Brasilien antwortete mit Druck
Zwar hatte dieses Tor nicht unbedingt in der kalten Abendluft von Sao Paulo gelegen, aber es entsprach durchaus der frühen Logik des Spiels. Die ballsicheren Kroaten waren gut organisiert und ließen die Brasilianer sich erst einmal austoben, ohne sie zu nah an ihr Tor heranzulassen. Den sich bietenden Platz nutzten sie immer wieder für Konter über beide Flügel, über Olic auf der linken und den Wolfsburger Ivan Perisic auf der rechten Seite. So war das erwartet worden, auch von den Brasilianern. Nur dieses Eigentor hatte eben niemand erwartet.

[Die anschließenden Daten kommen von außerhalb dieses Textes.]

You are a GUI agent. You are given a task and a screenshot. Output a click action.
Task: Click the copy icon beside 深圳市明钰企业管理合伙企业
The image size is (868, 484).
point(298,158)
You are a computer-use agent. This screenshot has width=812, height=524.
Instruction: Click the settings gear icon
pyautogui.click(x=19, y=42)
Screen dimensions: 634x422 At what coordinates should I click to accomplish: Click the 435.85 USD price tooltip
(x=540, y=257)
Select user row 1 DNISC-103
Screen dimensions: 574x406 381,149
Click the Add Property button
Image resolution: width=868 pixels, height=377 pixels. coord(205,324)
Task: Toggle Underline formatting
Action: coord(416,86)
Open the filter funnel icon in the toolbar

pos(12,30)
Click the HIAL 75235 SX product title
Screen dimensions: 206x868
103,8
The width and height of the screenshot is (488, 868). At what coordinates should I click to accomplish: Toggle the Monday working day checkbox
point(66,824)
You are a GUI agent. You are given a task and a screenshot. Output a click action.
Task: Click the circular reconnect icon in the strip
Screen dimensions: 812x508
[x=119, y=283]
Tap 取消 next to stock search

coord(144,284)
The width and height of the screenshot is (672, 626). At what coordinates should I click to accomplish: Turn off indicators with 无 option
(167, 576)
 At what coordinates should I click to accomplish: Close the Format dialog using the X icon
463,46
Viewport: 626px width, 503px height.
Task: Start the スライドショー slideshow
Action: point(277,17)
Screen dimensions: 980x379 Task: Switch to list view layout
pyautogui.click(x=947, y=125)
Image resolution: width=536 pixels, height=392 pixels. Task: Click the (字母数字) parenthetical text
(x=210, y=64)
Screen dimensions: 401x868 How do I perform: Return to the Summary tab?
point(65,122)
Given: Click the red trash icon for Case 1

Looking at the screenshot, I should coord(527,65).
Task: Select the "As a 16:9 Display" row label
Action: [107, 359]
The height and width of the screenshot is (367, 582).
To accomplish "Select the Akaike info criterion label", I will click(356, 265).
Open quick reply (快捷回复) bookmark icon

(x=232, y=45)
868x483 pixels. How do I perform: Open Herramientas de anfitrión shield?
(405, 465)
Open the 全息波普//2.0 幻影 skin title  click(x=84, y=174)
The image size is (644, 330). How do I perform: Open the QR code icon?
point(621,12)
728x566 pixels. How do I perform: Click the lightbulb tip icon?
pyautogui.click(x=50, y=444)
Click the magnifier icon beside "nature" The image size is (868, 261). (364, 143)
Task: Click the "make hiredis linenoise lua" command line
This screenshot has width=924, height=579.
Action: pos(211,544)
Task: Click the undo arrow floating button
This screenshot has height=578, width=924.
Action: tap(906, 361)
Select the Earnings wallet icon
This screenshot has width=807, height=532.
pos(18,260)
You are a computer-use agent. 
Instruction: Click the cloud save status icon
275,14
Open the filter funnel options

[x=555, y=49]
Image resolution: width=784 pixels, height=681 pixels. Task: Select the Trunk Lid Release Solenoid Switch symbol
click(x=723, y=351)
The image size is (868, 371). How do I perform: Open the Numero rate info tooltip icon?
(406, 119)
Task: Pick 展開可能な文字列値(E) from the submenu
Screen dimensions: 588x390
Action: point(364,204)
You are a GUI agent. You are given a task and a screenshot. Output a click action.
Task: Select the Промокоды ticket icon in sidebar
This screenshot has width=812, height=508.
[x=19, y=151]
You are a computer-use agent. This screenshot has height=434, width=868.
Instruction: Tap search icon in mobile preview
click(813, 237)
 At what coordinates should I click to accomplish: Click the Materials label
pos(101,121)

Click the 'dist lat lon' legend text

Brasilien antwortete mit Druck, mit großem Druck, und oft war Neymar dabei im Spiel. Einmal rammte er dem Kroaten Luka Modric den Ellenbogen an den Hals, worauf der brasilianische Künstler sich mit der ersten Gelben Karte des Turniers verewigte. Technisch perfekt war sein Solo entlang der Grundlinie, es stürzte die Kroaten in heillose Verwirrung, an deren Ende Oscars Distanzschuss und eine große Parade des kroatischen Torhüter Stipe Pletikosa standen. An Oscars Flanke flog Neymar knapp vorbei, und Paulinho drosch den Ball direkt auf Pletikosa.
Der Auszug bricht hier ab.